一方,国際収支面についての影響をみると,国内需要を拡大させることによつて輸入が増大したほか,輸出ドライブを抑え,黒字幅の拡大をかなり抑制する効果をもつていた。
つぎに公共投資拡大の効果を公共投資関連製品の需給および価格動向の観点からみてみよう。
第8-16図 にみるように公共工事の着工は,47年4~6月に暫定予算の影響等から若干の落込みをみせたほかは,46年度以降いつかんして増加を続けており,47年1~3月以降とくにその拡大が著しい。こうしたなかで,建設関連資材の出荷は46年4~6月以降増加の一途を辿つており,47年度に入つてからの増加が著しい。一方,建設資材の在庫率指数の動きをみると,45年初から46年4~6月まで上昇したあと,出荷の増加から横ばいに転じ,47年に入つて以来急速に低下した。このように,公共投資拡大による効果は,47年に入つてはつきりとあらわれ,公共投資の増加が続くなかで建設関連資材の出荷の伸びが高まる一方,在庫率が大きく低下した。47年下期に入ると経済が全面的に拡大し,民間投資が増勢を高めたためにこのような傾向は一層促進された。こらした需給動向を反映して47年秋以降建設材料卸売物価指数は急騰した。とくに,48年に入つてからは公共投資が高い増勢を続ける一方,民間投資も一段と高い伸びを示したため,ほとんどすべての品目の価格は一斉に高騰することとなつた。
マクロモデルによる分析とミクロ的にみた分析を合わせて考えると次のようなことがいえるであろう。
すなわち公共投資に直接必要な投入要素は比較的種類が限られているが,このうち鉄鋼等の大量生産型資材は,供給の弾力性が大きいので公共事業の拡大が投入,産出関係を通じてこれら資材価格を大幅に上昇させるおそれはあまりないといえる。これに対して,労働力,土地,および木材,砂利等の採取型資材については,供給の弾力性が低いので,投入価格の大幅な上昇を避けながら公共事業を拡大するためには一方で供給促進策を講じるとともに,他方で事業規模拡大のペースを供給能力の伸びに見合つたものにすることが重要である。投入面についてのこのような配慮はもとより必要なことであるが,今回の物価上昇は,公共事業の投入面に主たる原因があつて生じたものではなく,むしろ,公共事業の拡大に伴うマクロ的な需要誘発効果に対して充分な対策が講じられなかつたことによつてひきおこされた面が大きかつたと考えられる。すなわち,公共事業拡大によつて景気がよくなると,個人消費,民間設備投資の増勢が高まるが,その結果,各種の投入要素に対する全般的な需要超過が発生し,全面的な物価上昇がひきおこされたと考えられる。

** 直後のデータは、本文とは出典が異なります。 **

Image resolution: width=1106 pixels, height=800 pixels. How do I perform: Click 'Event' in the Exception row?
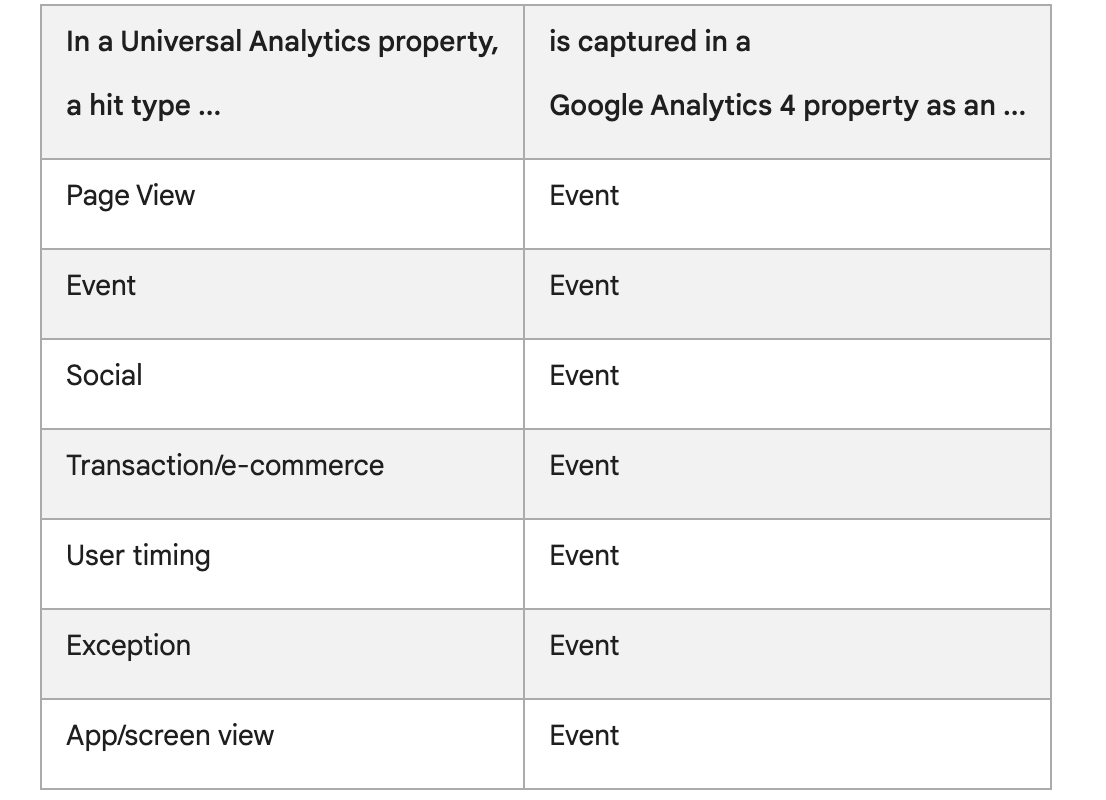click(584, 646)
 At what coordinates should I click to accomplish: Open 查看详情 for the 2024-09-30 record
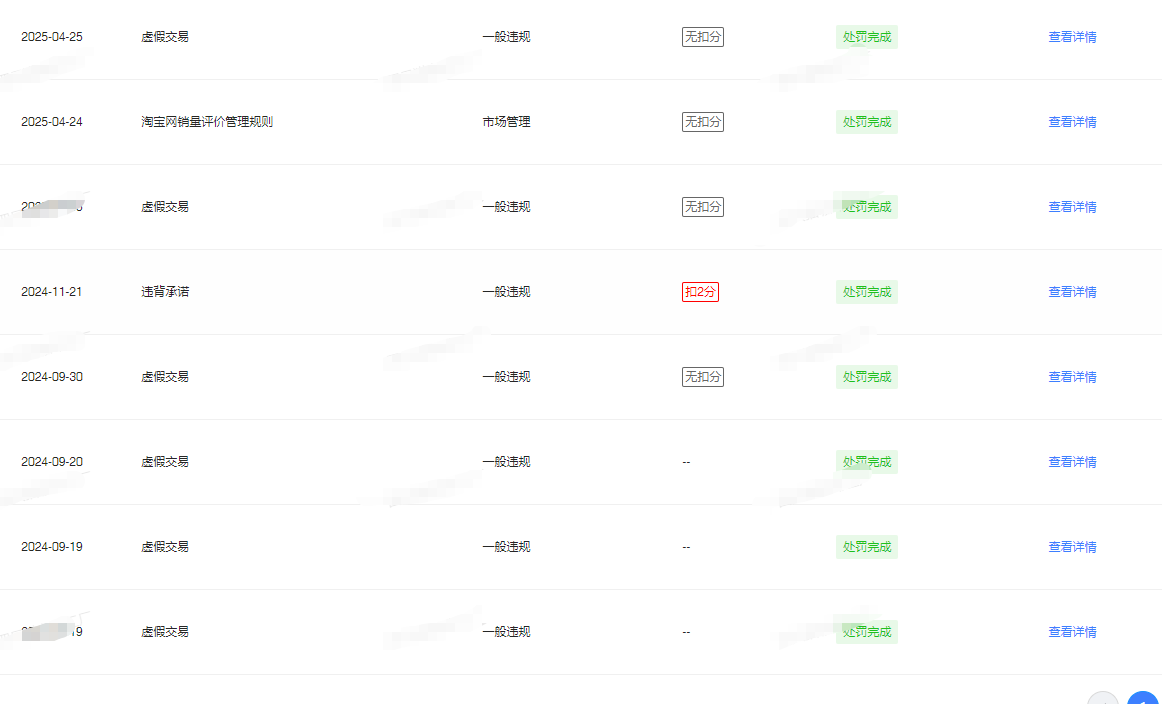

景気が回復局面から上昇局面へと推移した47年度において租税収入はどのような動きを示したであろうか,まず,国税収入についてみると,粗税および印紙収入合計で23.2%の伸びとなり,前年度の8.7%増に比して速やかな回復となつた。税種目別にみると,所得税は下期に入つてからの給与所得の高い伸び等によつて前年度比28.9%増となつた。前年度に0.4%減少した法人税は,47年度9月期の企業決算が増収増益に転じたことを反映して前年度比17.0%増となつた。また,相続税は前年度比51.6%増と前年度にひき続き高い伸びとなつた。間接税については,前年度純減となつた砂糖消費税,酒税,関税はともに増収に転じ,物品税,印紙収入も景気の回復・上昇を反映して高い増加率を示した( 第8-17表 )。
つぎに地方税(道府県税)収入についてみると前年度純減となつていた法人県民税,法人事業税は景気の上昇とともに増収に転じる一方,個人県民税,自動車脱はひき続き高い伸びとなつたため,47年4月~48年5月の税収合計は,前年同月比16.6%増と,当初見通しを大きく上回る順調な回復をみせた( 第8-18表 )。
47年度の財政資金対民間収支は,2,484億円の散超となり,前年度の2兆5,973億円の散超に比して,散超幅は大幅に縮小した。内訳をみると,景気浮揚と福祉の充実を目指した財政運営が行なわれた結果,公共事業費,社会保障費が前年度比でそれぞれ35.9%,27.4%と大きな伸びを示し,また,資金運用部も財投関係貸出等の規模増により散超幅が増大した。また,国鉄も運賃改正が見送られたこと等のため散超幅を大きく拡大した。このような財政資金の散超要因が大きくなつたにもかかわらず,総収支尻の散超幅が大きく縮小したことは,景気上昇を反映して租税収入の伸びが好調であつたこと,郵便貯金の伸びが好調であつたこと,多額の国債が発行されたことに加えて,前年度に巨額の散超となつた外為会計の散超幅が前年度の約4割にとどまつたことによるものである。
四半期別にみると(原数値),景気の上昇テンポが高まるにつれて租税収入は第3四半期(10~12月)から増収率が著しく高まつた。公共事業費の支払いは46年度から引き続き高い伸びを示している。他方外為の動きをみると,47年度第1四半期には7四半期ぶりに揚超となつたが,その後は再び大幅な散超を続けた。しかし,48年1~3月になると,2月には通貨不安による短資流入によつて大幅な散超となつたものの,国際収支の不均衡が次第に是正されてくるにつれて散超幅は縮少し,48年度に入つてからは揚超に転じた( 第8-19図 )。
先行きの収支動向をみると,租税収入は好調を持続する一方,公共事業繰延べ措置がとられたことにより支出面も抑制され,また外為も揚超気味に推移すると見込まれるので,総収支尻としては,市中金融を引締める方向に作用すると考えられる。
インフレーションの脅威を克服して,豊かで活力ある福祉社会を建設して行くためには,財政の果す役割は従来以上に重要となつている。47年度から48年度へかけての経験は,今後の財政運営においては,つぎの諸点に留意する必要があることを教訓として残した。
第1は,対外不均衡に対しては,弾力的な為替制度で対処し,財政金融政策は国内均衡達成の手段として活用することである。
第2は,福祉充実の観点から公共支出の拡大を行なう場合には,経済全体として需要が超過しないように民間の需要を適正水準に保つ必要がある。そのためのポリシーミックスの一環として,たとえば,租税については法人の租税担引上げを行ない,金融面では引締め基調の政策運営を行なうことが必要となろう。
第3は,公共事業は福祉充実という長期的な観点から計画的に実施することとし,各年度間および年度内での大幅な変動をできるだけ避けることである。
第4は,福祉充実を意図した積極的な財政政策は,不況に対する抵抗力を強める反面,景気過熱と物価上昇をひきおこしやすい傾向があるので,景気情勢の変化に敏速に対応できるよう,税制等の機動的活用のための方策の導入・整備が検討されるべきであるう。